## Task
Reproduce the records that follow exactly; any picture among them stays out.

═════ Task material

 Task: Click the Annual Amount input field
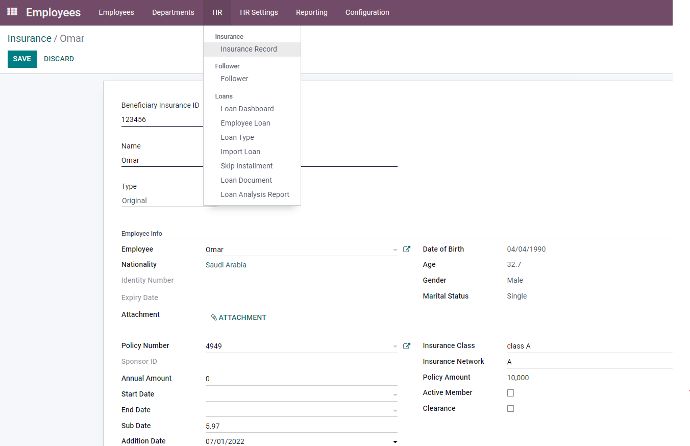pyautogui.click(x=300, y=378)
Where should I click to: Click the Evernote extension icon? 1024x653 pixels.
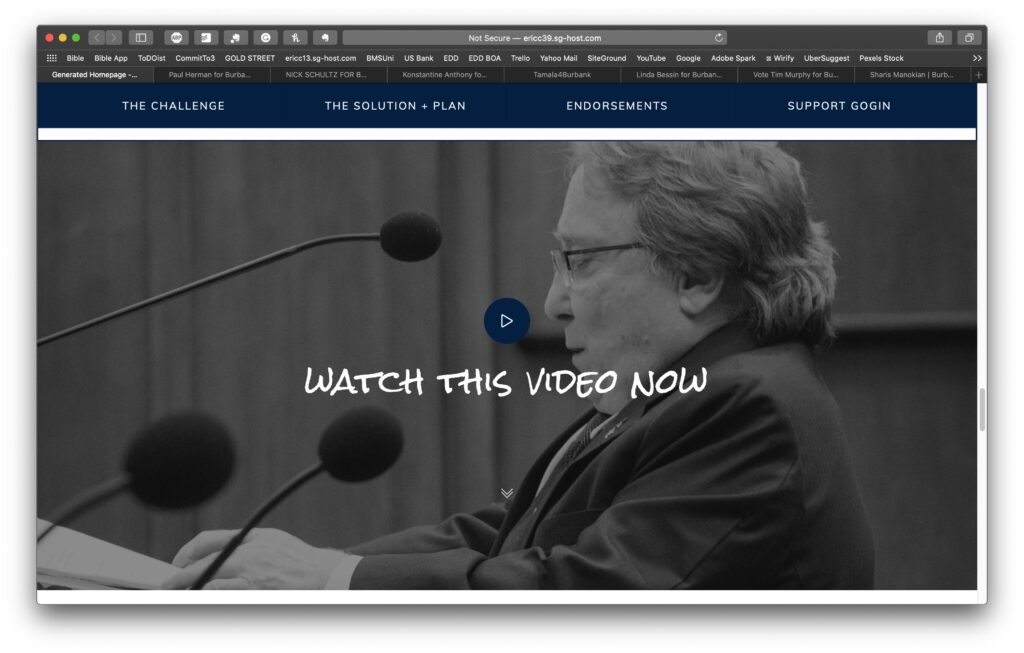pos(323,36)
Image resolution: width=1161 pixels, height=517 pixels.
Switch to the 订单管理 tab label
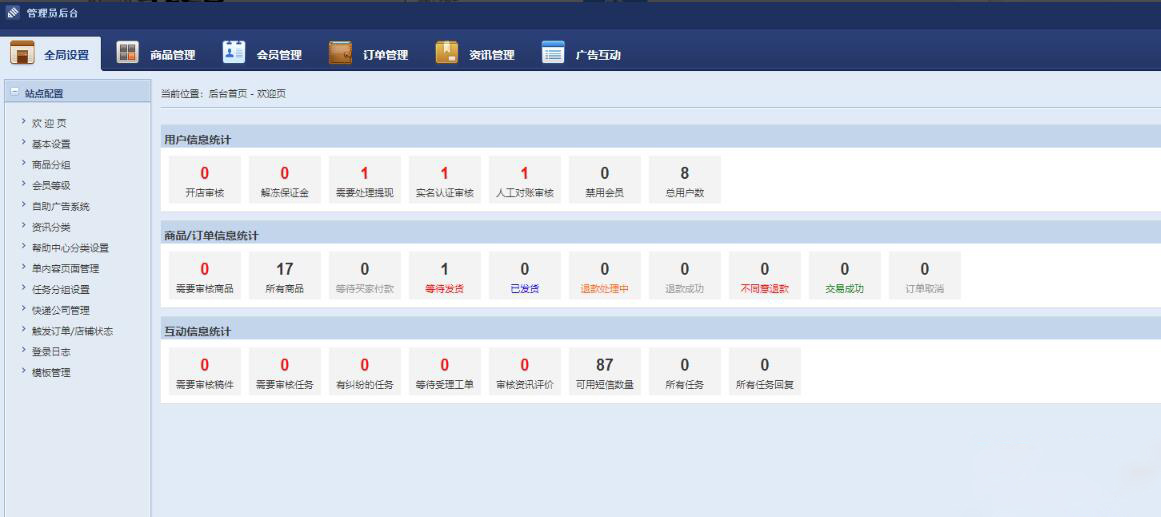click(x=384, y=55)
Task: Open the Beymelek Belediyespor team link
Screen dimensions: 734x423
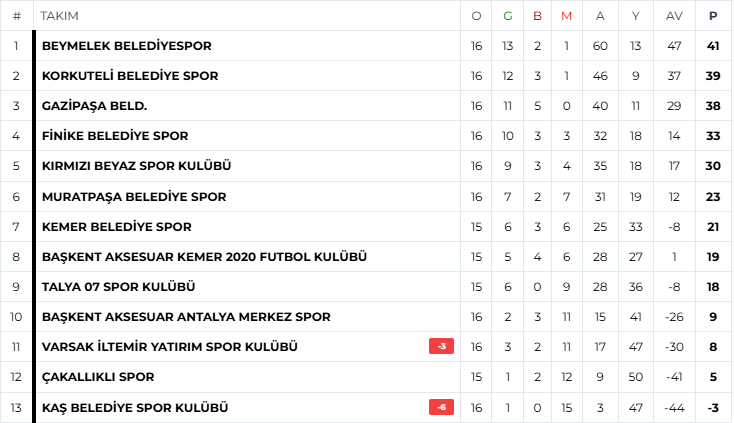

══════════

## Response to the exercise
 Task: Click the Annual Amount input field
pyautogui.click(x=300, y=378)
Where should I click to: Click the Evernote extension icon? 1024x653 pixels.
pos(323,36)
Image resolution: width=1161 pixels, height=517 pixels.
Switch to the 订单管理 tab label
click(x=384, y=55)
Task: Open the Beymelek Belediyespor team link
Screen dimensions: 734x423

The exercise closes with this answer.